Evaluation of Aβ Deposits in the Hippocampus of a Rat Model of Alzheimer’s Disease After Intravenous Injection of Human Adipose Derived Stem Cells by Immuno- and Thioflavin S-Costaining

Background: Alzheimer's disease (AD) is a progressive neuropsychiatric disorder that gradually impairs memory and behavioral functions. Amyloid beta (Aβ) is considered as the most toxic substance in the brain of AD patients. Objectives: The present study was designed to evaluate Aβ deposits by Immuno- and Thioflavin S-costaining in the hippocampus of a rat model of AD after intravenous injection of human adipose-derived stem cells (hADSCs). Methods: Thirty-two male rats were included in the four groups of control, sham, AD and hADSCs. The hADSCs characterization was confirmed by the flow cytometry technique. Immuno- and Thioflavin S-costaining was utilized for detecting Aβ plaques in the hippocampus of a rat model of AD following injection of hADSCs.

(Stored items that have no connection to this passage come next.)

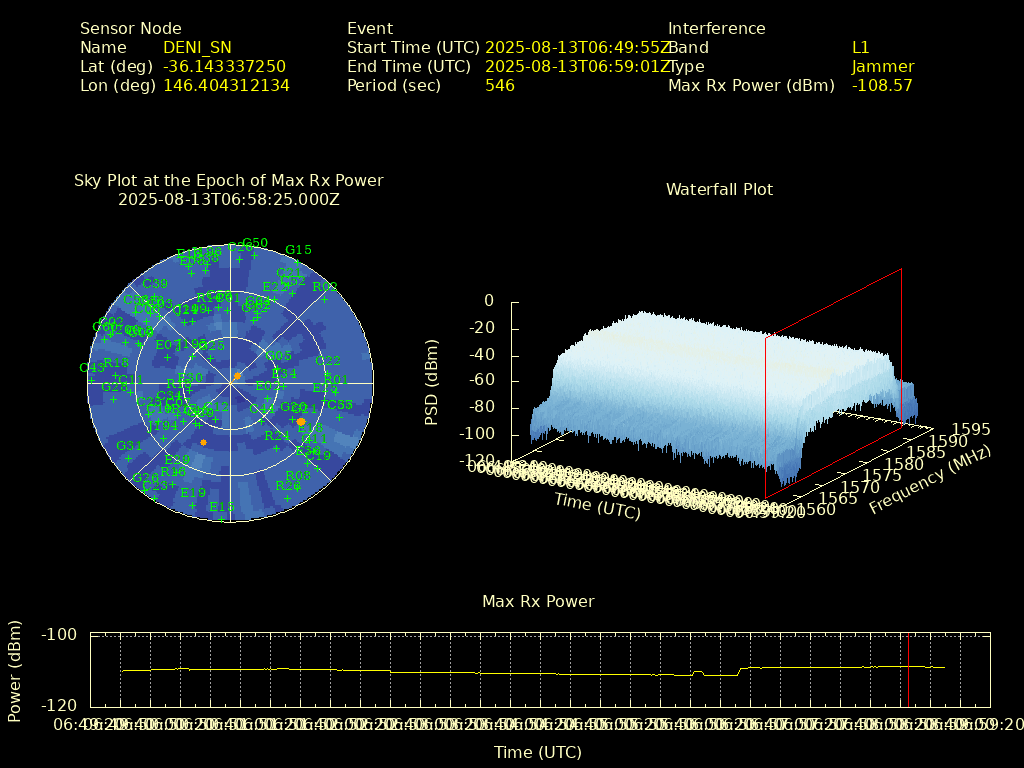Click the orange dot near sky plot center
This screenshot has width=1024, height=768.
click(x=237, y=376)
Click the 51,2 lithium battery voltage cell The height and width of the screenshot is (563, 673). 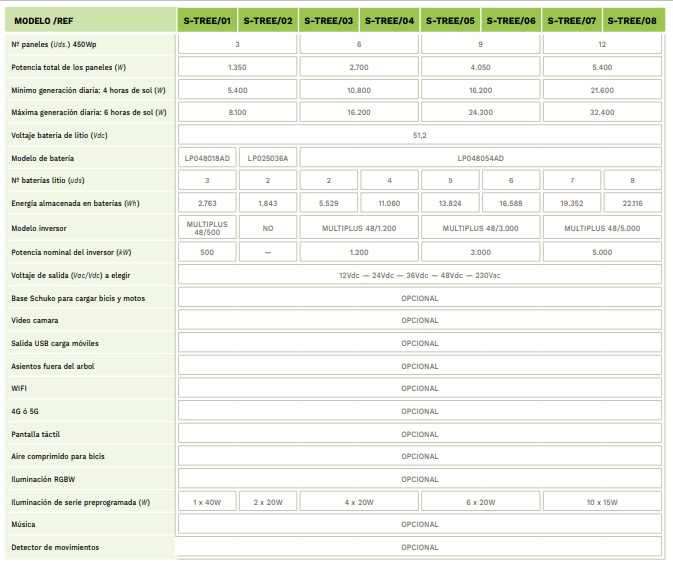click(419, 135)
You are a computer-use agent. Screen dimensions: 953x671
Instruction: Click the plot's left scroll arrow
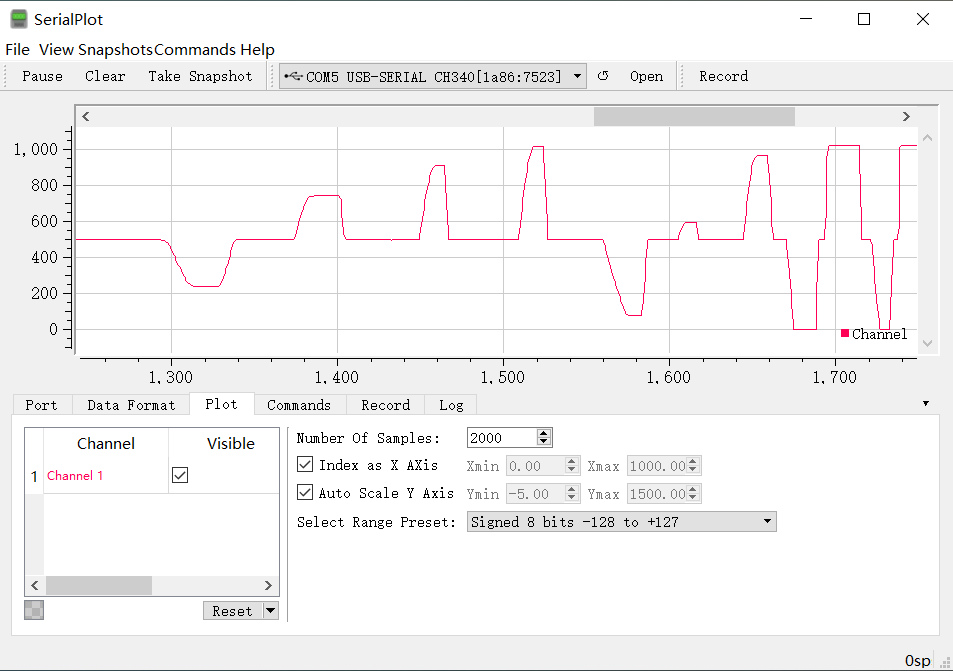click(86, 116)
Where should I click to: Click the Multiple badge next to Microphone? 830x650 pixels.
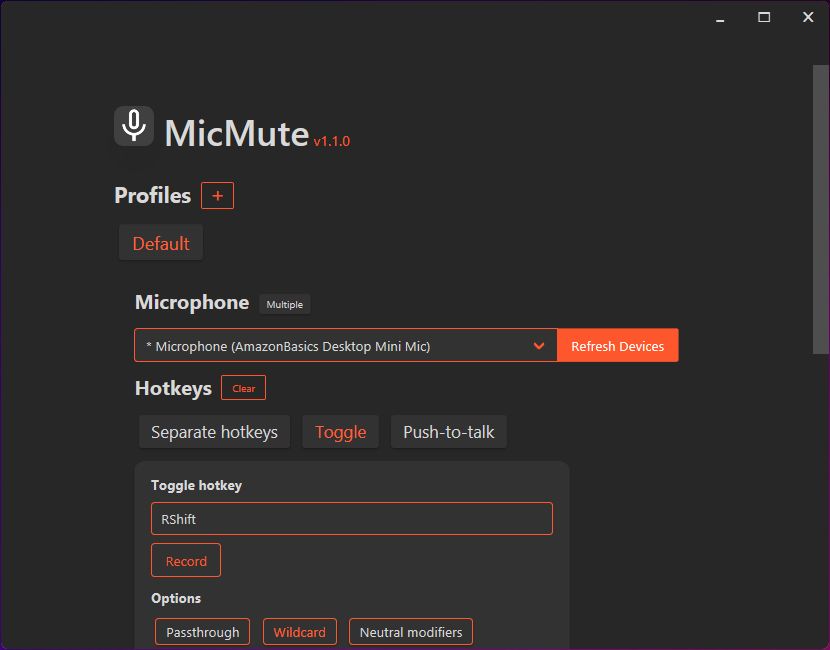(x=284, y=304)
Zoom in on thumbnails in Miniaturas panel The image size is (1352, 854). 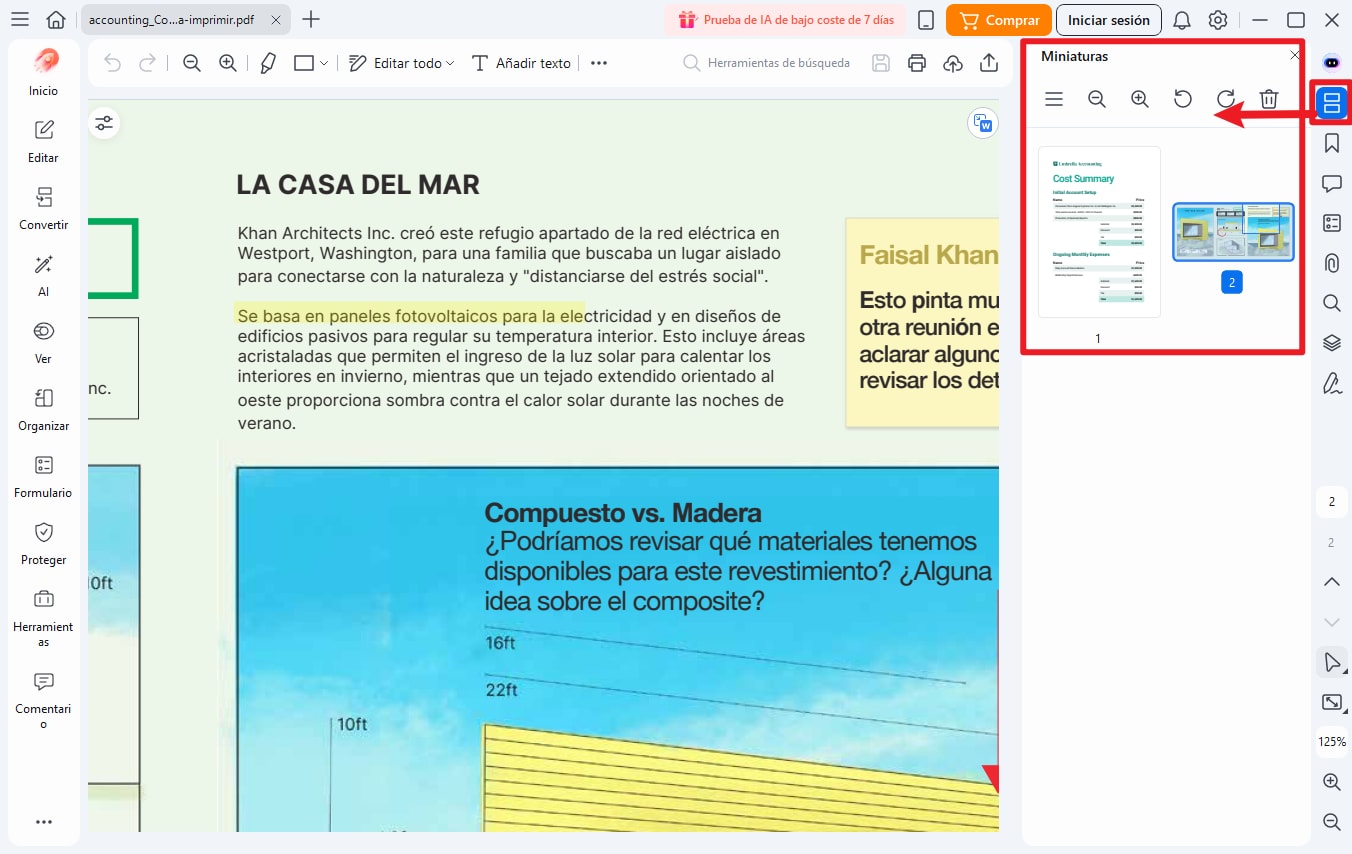coord(1139,98)
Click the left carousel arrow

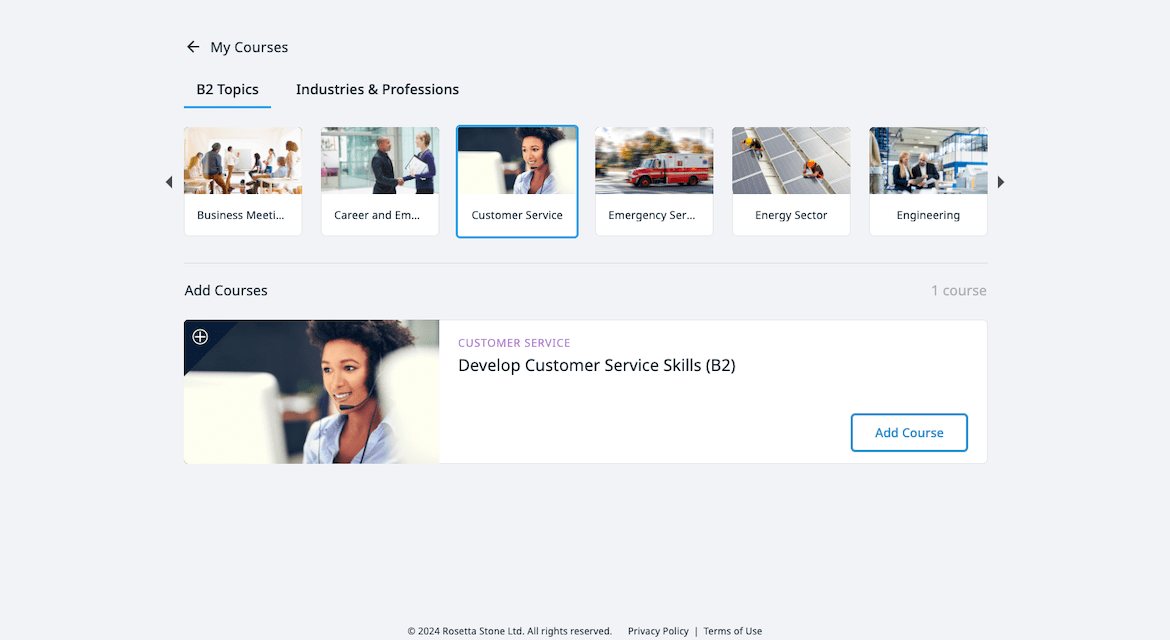pos(168,181)
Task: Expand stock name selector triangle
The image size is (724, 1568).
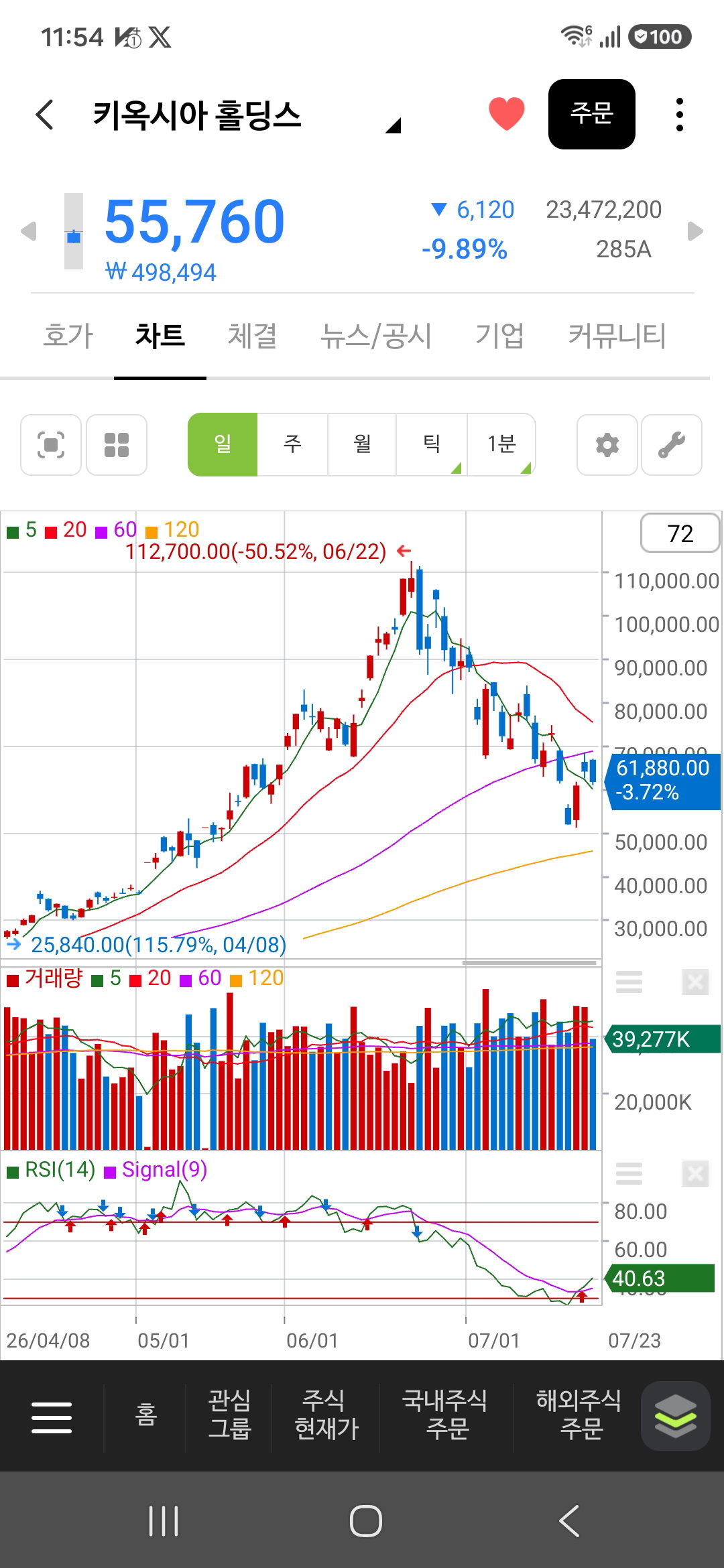Action: [394, 125]
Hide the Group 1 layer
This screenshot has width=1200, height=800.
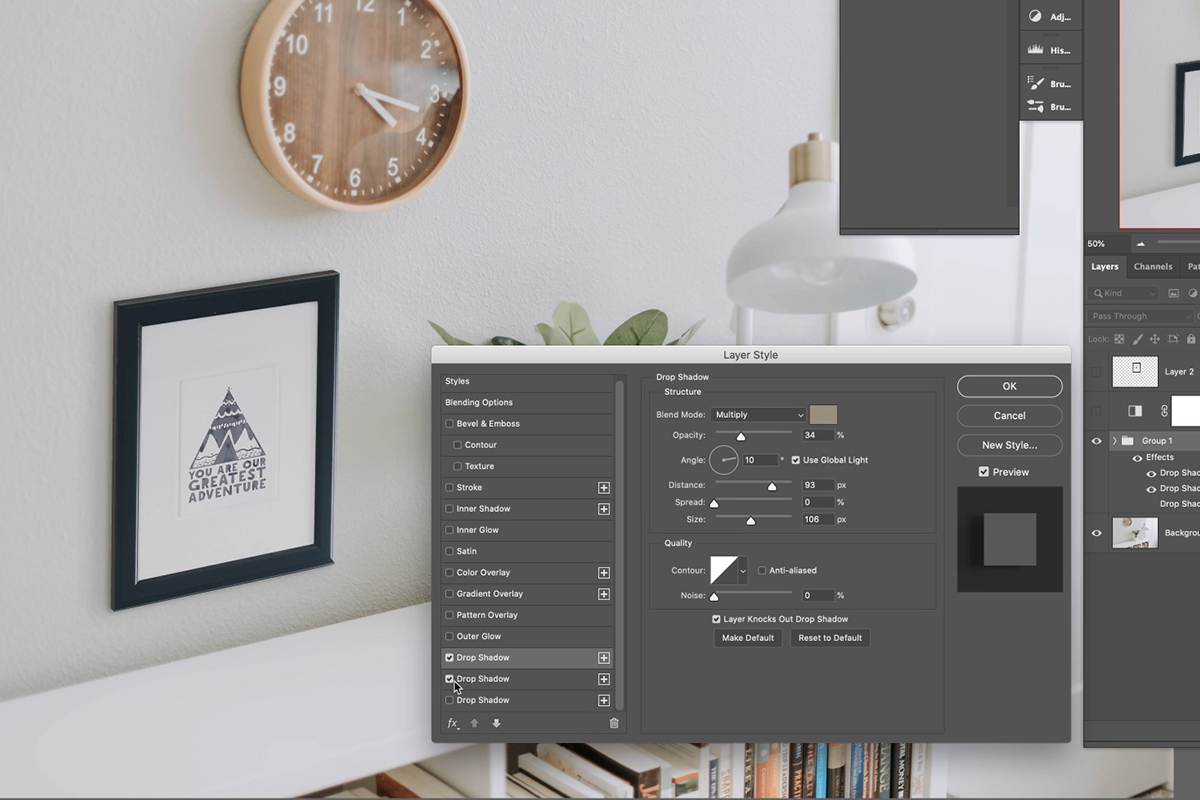(x=1096, y=440)
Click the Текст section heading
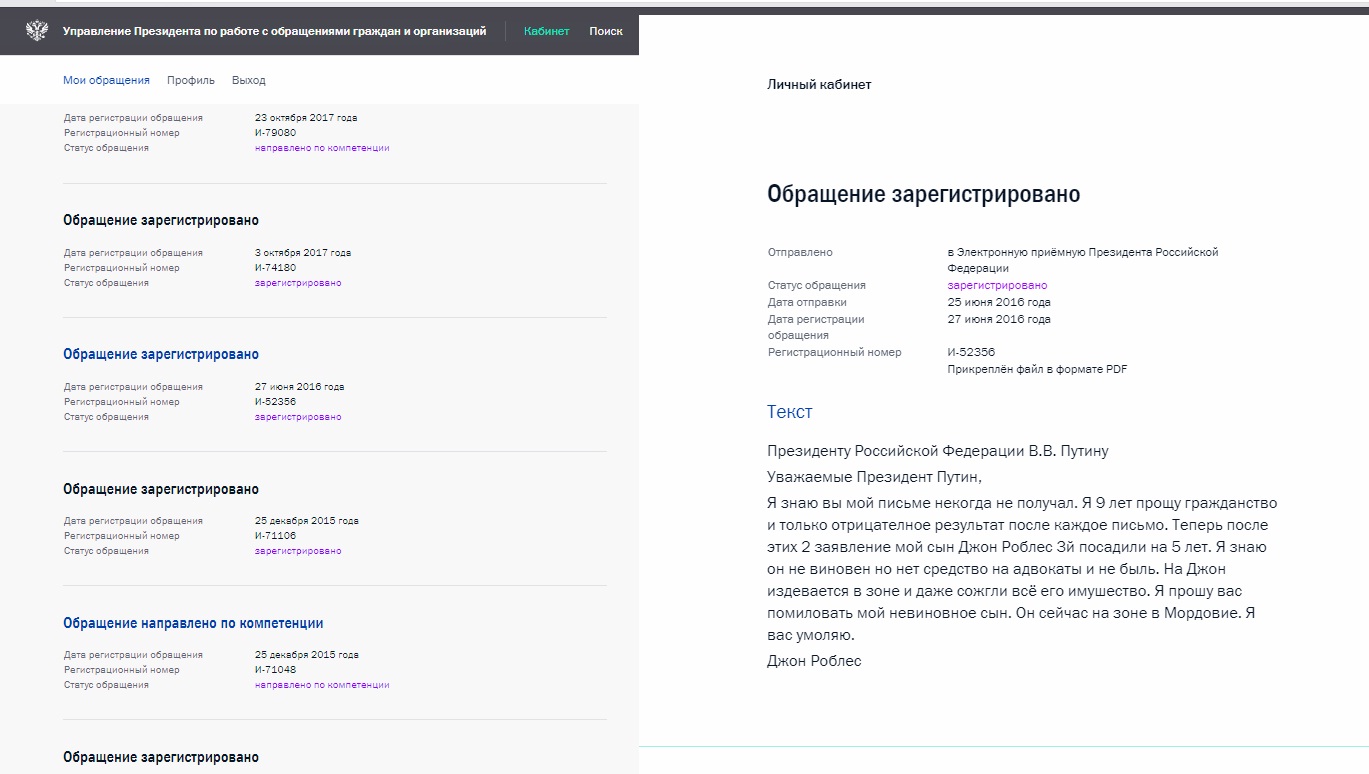1369x774 pixels. pos(789,412)
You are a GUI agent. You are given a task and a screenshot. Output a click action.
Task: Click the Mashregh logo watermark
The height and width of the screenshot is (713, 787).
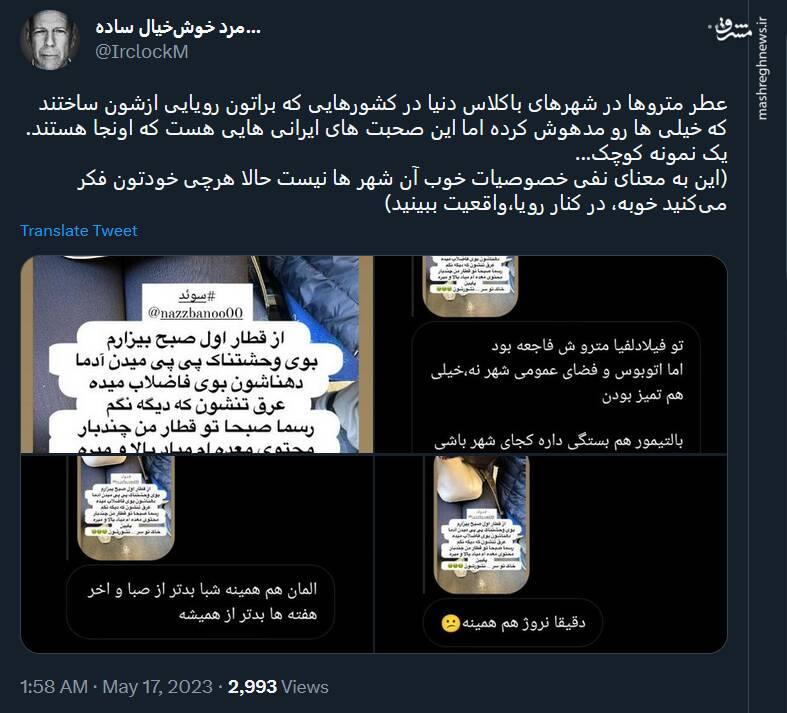tap(734, 29)
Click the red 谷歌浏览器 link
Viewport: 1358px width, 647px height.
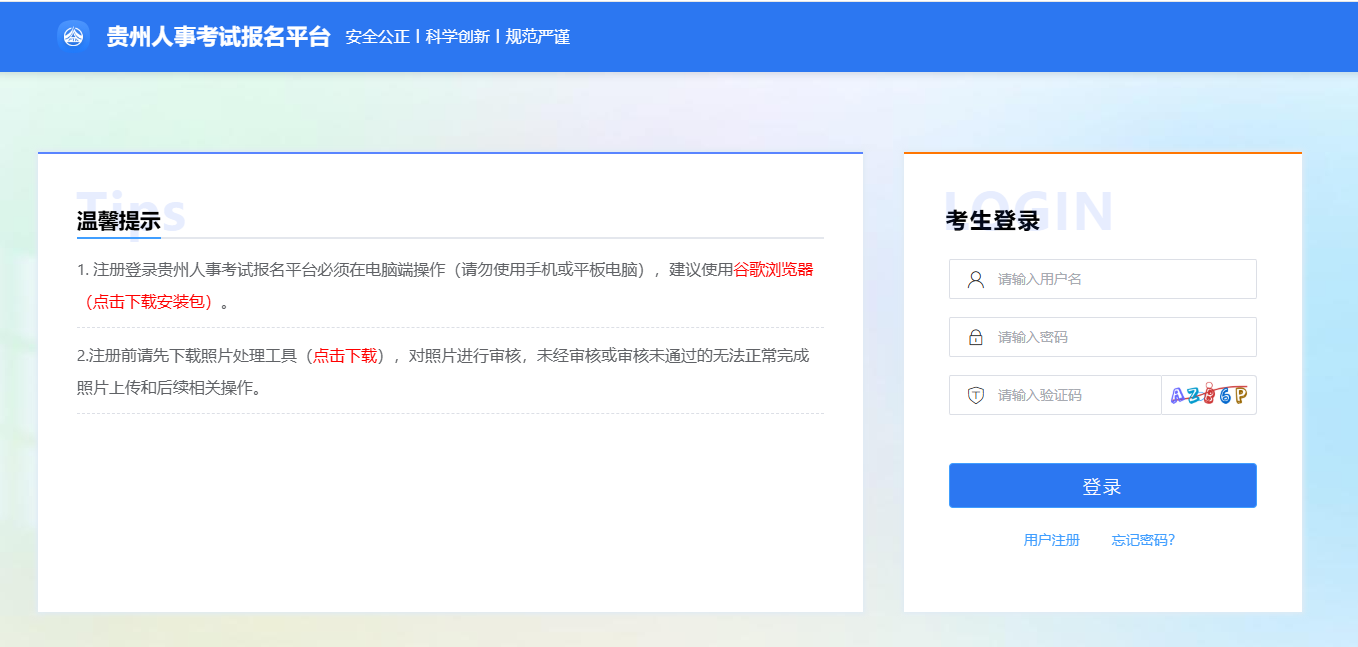click(x=773, y=269)

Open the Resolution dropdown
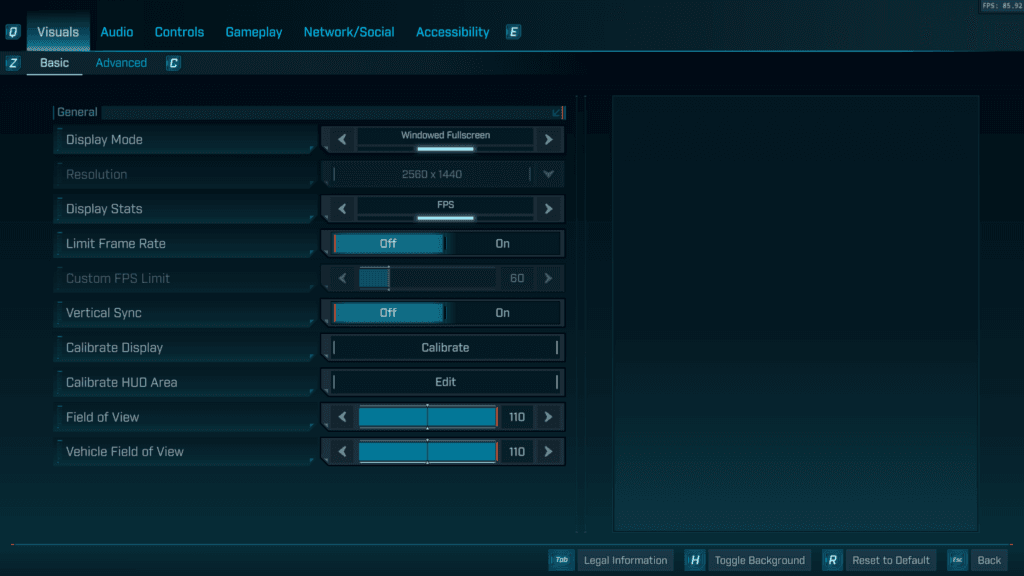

Results: Statistical analysis revealed that Aβ plaques increased significantly in the AD group compared to the control and sham groups. The administration of hADSCs significantly decreased immunoreactivity and Thio-S-positive plaques in the AD group. We also found that the plaques detected by anti-Aβ antibody (immunohistochemical staining) were significantly more than those distinguished by Thioflavin-S in all the groups. Conclusions: Results showed that hADSCs played an effective role in decreasing amyloids aggregation following migration to the hippocampus of the rat model of AD.